3. Covenants of the Xxxxx Group. The Xxxxx Group and each Xxxxx Group
Member covenant and agree that during the term of this Agreement:
(i) They shall not hereafter acquire, or offer or agree to
acquire, or act in concert with any affiliate, group or other person to
acquire, directly or indirectly (other than through stock splits or
stock dividends or other corporate reorganizations), beneficial
ownership of, or the right to vote, any shares of capital stock of the
Corporation or any securities convertible into such capital stock if,
after such acquisition, the Xxxxx Group would beneficially own more
than 24.9% of the Corporation's shares. Notwithstanding the above, if a
bona fide proposal by a third party is made to the Corporation or its
stockholders to acquire 25% or more of the Corporation's stock or
assets, this restriction shall not apply.
(ii) They shall not hereafter transfer or sell, or offer or
agree to transfer or sell, or act in concert with any affiliate, group
or other person to transfer or sell, directly or indirectly, other than
in open market transactions, through a broker, where they have no
knowledge that the buyer will beneficially own more than 4% of the
Corporation's shares, beneficial ownership of, or the right to vote
any shares of capital stock of the Corporation except with the express
approval of the Board of Directors of the Corporation, which approval
shall not be unreasonably withheld.
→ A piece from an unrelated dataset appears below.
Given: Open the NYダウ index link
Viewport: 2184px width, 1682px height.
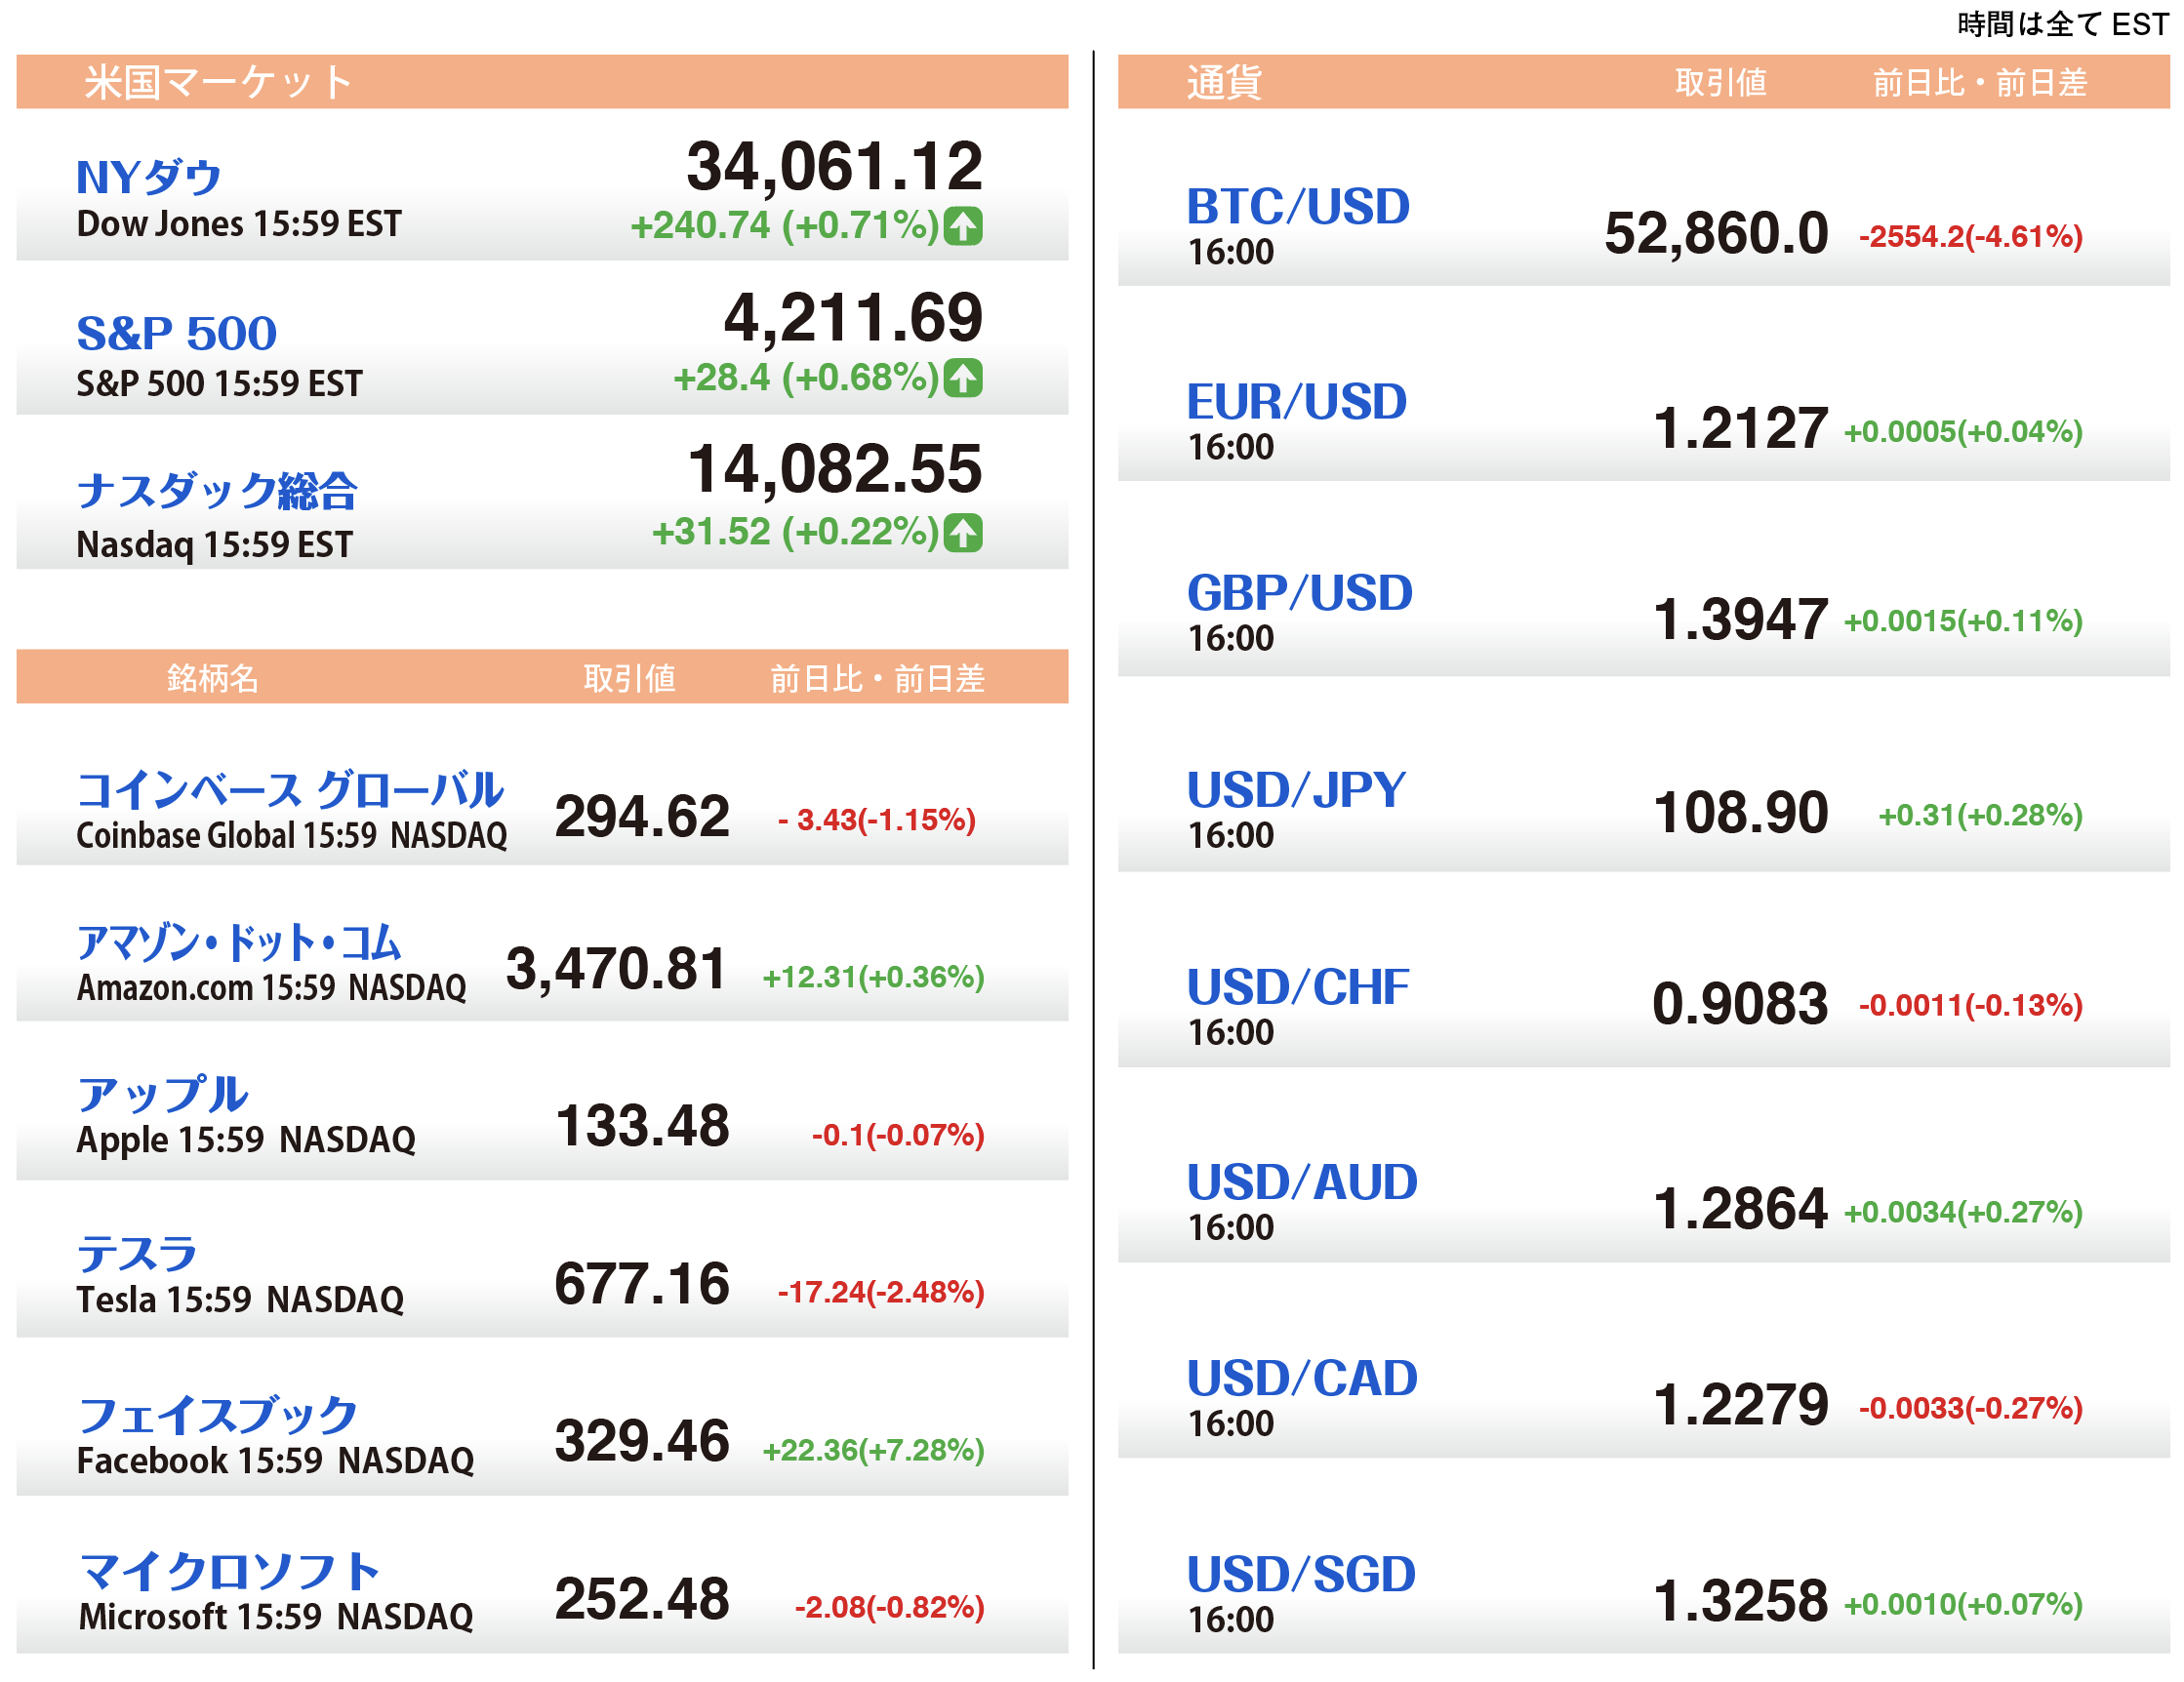Looking at the screenshot, I should point(149,177).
It is the intent of the parties
hereto that the Xxxxx Group's shares may not be transferred or sold if
the Corporation's Board of Directors reasonably believes it possible or
likely that any person or group or affiliates of such person or group
acquiring such shares would, after such acquisition, beneficially own
more than 4% of the Corporation's shares.
(iii) They shall not directly or indirectly solicit, or act in
concert with any affiliate, group or other person to solicit,
"proxies," or directly or indirectly become a "participant" or
otherwise engage in any "solicitation" (as such terms are defined in
Regulation 14A under the Securities Exchange Act of 1934, as amended)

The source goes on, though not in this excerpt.